* INPUT DATA:

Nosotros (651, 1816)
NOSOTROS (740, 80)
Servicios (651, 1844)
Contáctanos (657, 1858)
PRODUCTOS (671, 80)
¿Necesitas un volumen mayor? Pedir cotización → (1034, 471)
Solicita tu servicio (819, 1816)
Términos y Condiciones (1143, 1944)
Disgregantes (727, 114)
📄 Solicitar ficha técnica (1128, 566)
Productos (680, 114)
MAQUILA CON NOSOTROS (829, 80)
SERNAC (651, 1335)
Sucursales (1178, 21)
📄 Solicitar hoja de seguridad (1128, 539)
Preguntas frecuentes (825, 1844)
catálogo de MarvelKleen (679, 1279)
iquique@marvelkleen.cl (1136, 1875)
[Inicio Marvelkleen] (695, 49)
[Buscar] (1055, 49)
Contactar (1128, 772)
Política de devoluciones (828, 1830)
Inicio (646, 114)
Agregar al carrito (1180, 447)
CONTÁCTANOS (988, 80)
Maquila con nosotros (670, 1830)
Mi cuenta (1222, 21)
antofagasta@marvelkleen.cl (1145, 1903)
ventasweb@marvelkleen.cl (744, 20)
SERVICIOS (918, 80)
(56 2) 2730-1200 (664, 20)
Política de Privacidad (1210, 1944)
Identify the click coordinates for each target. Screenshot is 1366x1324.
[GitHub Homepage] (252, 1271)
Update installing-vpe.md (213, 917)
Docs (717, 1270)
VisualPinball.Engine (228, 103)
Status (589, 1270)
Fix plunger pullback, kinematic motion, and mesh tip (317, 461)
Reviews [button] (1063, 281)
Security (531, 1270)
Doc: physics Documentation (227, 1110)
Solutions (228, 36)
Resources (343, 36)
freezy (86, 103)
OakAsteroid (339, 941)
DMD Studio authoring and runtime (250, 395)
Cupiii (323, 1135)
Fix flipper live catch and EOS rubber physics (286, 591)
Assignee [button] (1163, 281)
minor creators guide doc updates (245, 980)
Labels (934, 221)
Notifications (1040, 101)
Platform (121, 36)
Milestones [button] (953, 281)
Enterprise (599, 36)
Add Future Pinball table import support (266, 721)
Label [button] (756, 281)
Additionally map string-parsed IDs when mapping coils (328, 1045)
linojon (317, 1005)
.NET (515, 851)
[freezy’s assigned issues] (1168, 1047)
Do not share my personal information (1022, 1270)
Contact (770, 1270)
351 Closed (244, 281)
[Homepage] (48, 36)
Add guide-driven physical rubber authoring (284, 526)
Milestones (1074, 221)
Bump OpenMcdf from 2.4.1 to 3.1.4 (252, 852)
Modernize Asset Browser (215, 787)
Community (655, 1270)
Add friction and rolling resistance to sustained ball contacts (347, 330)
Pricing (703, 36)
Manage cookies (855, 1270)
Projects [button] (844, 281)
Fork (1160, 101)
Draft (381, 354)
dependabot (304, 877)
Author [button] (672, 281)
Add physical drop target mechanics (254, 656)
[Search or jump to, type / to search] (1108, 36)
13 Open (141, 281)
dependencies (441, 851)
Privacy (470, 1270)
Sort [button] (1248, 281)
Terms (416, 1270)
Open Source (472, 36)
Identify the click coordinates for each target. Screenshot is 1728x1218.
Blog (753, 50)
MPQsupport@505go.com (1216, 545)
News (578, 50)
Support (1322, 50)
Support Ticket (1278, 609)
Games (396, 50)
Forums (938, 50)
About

* WHAT YOU SHOULD DO: Return verbatim each line from the one that mentions "Blog (753, 50)" to the end of the entries, inclusive.

* EXPECTED OUTPUT:
Blog (753, 50)
MPQsupport@505go.com (1216, 545)
News (578, 50)
Support (1322, 50)
Support Ticket (1278, 609)
Games (396, 50)
Forums (938, 50)
About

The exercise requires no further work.